Compito
Cita senza modifiche, dal brano sulla democrazia e le decisioni urgenti, la parte che si apre con le parole "Per correggere questa" e si chiude con "i cittadini stessi.".

··· Testo da leggere ···

Gianfranco Sabattini
Siamo sempre più sovrastati da decisioni che, per la loro asserita urgenza e indifferibilità, non consentono il dibattito e la partecipazione democratica. E così la Commissione europea e, per quanto ci riguarda Monti, presentano le loro scelte di governo come necessitate e urgenti. Esse acquistano così un carattere di oggettività, che non hanno, come dimostrano i molti dissensi e le critiche perfino di premi Nobel. Ora anche l’elettorato in varie parti d’Europa sembra voler disattendere questo modo di decidere unilaterale, che si traduce in una pratica di governo non democratica. Ci sembra, pertanto, interessante una riflessione critica sul fenomeno delle decisioni “qui ed ora”, che, a ben vedere, coinvolge, comprimendolo, lo stesso carattere democratico degli ordinamenti.
In un recente numero di Reset (Gennaio-Febbario 2012), lo storico Pierre Rosanvallon segnala l’urgenza di superare la prospettiva decisionale del “qui ed ora” degli attuali sistemi di governo democratici. La democrazia, secondo lo studioso francese, non deve sottostare alla tentazione della fretta e dell’anteposizione degli interessi presenti rispetto a quelli futuri. I regimi democratici riescono con grande difficoltà ad assumere decisioni collettive sulla base di considerazioni di lungo periodo. Specie se connesse a problematiche complesse e ad alto contenuto di rischio, quali, ad esempio, quelle relative alla salvaguardia della sostenibilità ambientale dello sviluppo.
Per correggere questa tendenza, per Rosanvallon, bisognerebbe prendere in considerazione una serie di provvedimenti, come ad esempio, da un lato, la costituzione di un’”Accademia del futuro” e, dall’altro, l’istituzione di “Forum pubblici” per la mobilitazione della partecipazione dei cittadini al dibattito pubblico e l’introduzione nell’ordine costituzionale delle problematiche complesse le cui soluzioni implichino pericoli per i cittadini stessi.

··· Dati ···

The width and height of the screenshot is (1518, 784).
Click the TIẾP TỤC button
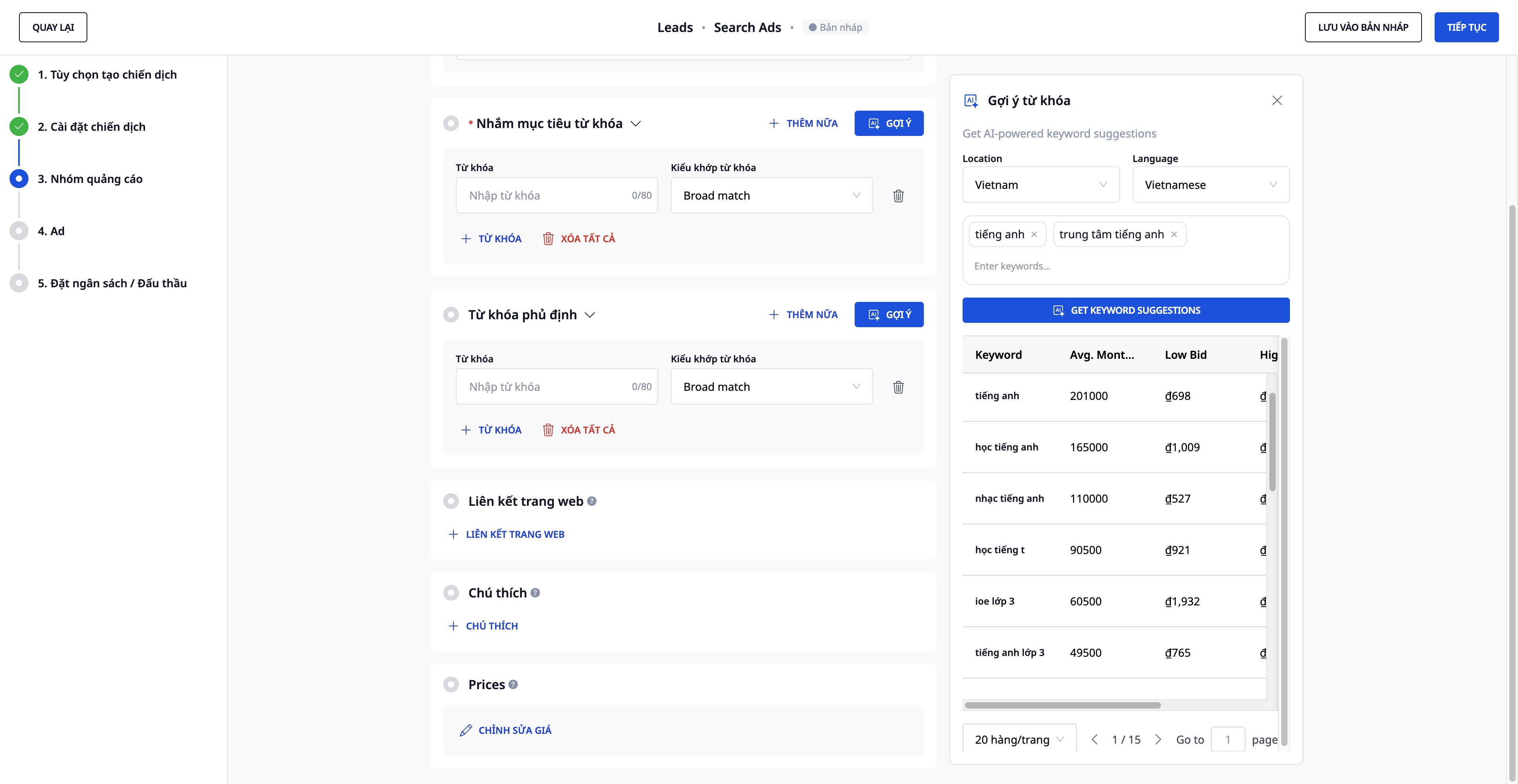pos(1465,27)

···

Risposta
Per correggere questa tendenza, per Rosanvallon, bisognerebbe prendere in considerazione una serie di provvedimenti, come ad esempio, da un lato, la costituzione di un’”Accademia del futuro” e, dall’altro, l’istituzione di “Forum pubblici” per la mobilitazione della partecipazione dei cittadini al dibattito pubblico e l’introduzione nell’ordine costituzionale delle problematiche complesse le cui soluzioni implichino pericoli per i cittadini stessi.